8        Le 11 décembre 2006, la division d’opposition a rejeté l’opposition dans son intégralité, estimant que les différences entre les signes étaient de nature à écarter l’existence d’un risque de confusion entre les marques antérieures et la marque demandée.

9        Un recours, non daté, formé contre la décision de la division d’opposition, est parvenu à l’OHMI le 21 février 2007.

10      Par décision du 27 novembre 2007 (ci-après la « décision attaquée »), la deuxième chambre de recours de l’OHMI a fait droit au recours, en annulant la décision de la division d’opposition et en rejetant la demande d’enregistrement dans son intégralité.

11      En particulier, la chambre de recours a, tout d’abord, examiné, la question de la recevabilité et a considéré que, bien que l’acte de recours non daté ait été reçu par l’OHMI le 21 février 2007, c’est-à-dire après l’expiration du délai de recours, le 12 février 2007, le paiement de la taxe de recours par virement bancaire « a[vait] rempli le rôle de l’acte de recours aux fins de recevabilité », étant donné qu’il avait été effectué à temps et qu’il contenait les informations détaillées requises par la règle 48, paragraphe 1, du règlement (CE) n° 2868/95 de la Commission, du 13 décembre 1995, portant modalités d’application du règlement n° 40/94 (JO L 303, p. 1).

 Conclusions des parties

12      La requérante conclut à ce qu’il plaise au Tribunal :

–        annuler la décision attaquée ;

–        condamner l’OHMI aux dépens.

13      L’OHMI conclut à ce qu’il plaise au Tribunal :

–        rejeter le recours ;

–        condamner la requérante aux dépens.

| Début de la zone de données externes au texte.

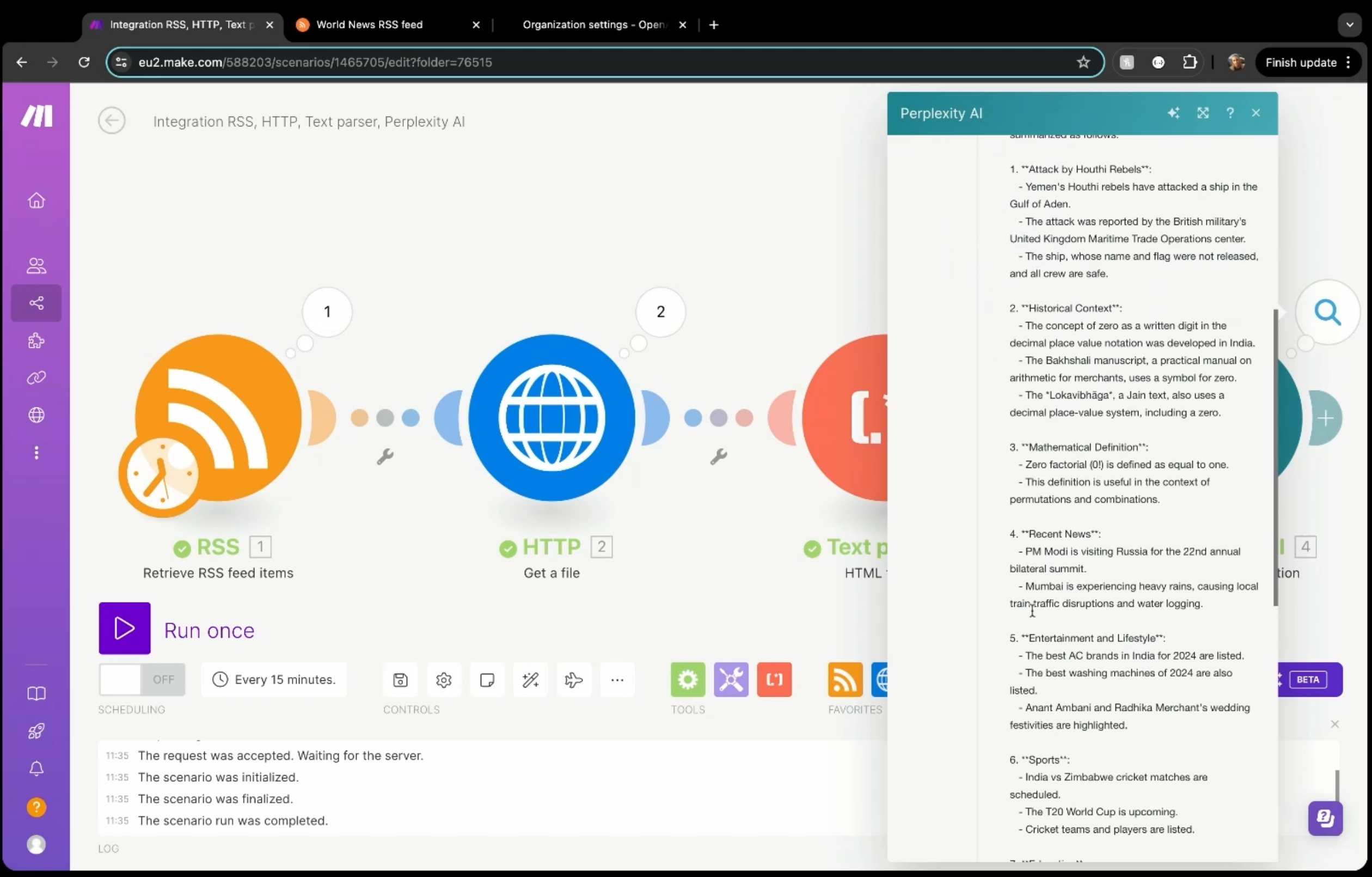Click the Run once play button
Image resolution: width=1372 pixels, height=877 pixels.
124,628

14      Lors de l’audience, à la suite d’une question posée par le Tribunal, l’OHMI a indiqué qu’il lui demandait soit de rejeter le recours sur le fond soit de réformer la décision attaquée sur la base du rapport de transmission de télécopie envoyé par l’autre partie à la procédure devant la chambre de recours.

 En droit

15      A l’appui de son recours, la requérante invoque, en substance, deux moyens, tirés, respectivement, de la violation de la règle 49, paragraphes 1 et 2, du règlement n° 2868/95 et de la violation de l’article 8, paragraphe 1, sous b), du règlement n° 40/94.

16      Il y a d’abord lieu d’examiner le premier moyen, tiré de la violation de la règle 49, paragraphes 1 et 2, du règlement n° 2868/95.

 Arguments des parties

17      La requérante reproche à la chambre de recours d’avoir violé la règle 49, paragraphes 1 et 2, du règlement n° 2868/95. En particulier, elle fait valoir que la chambre de recours a considéré à tort que le recours était recevable conformément à la règle 49, paragraphe 1, du règlement n° 2868/95, alors que le relevé du virement bancaire effectué en règlement de la taxe de recours était rédigé en espagnol, contrairement à ce que prévoit la règle 48, paragraphe 2, du règlement n° 2868/95, selon laquelle l’acte de recours doit être déposé dans la langue de procédure de la décision qui est attaquée, à savoir en l’espèce l’anglais.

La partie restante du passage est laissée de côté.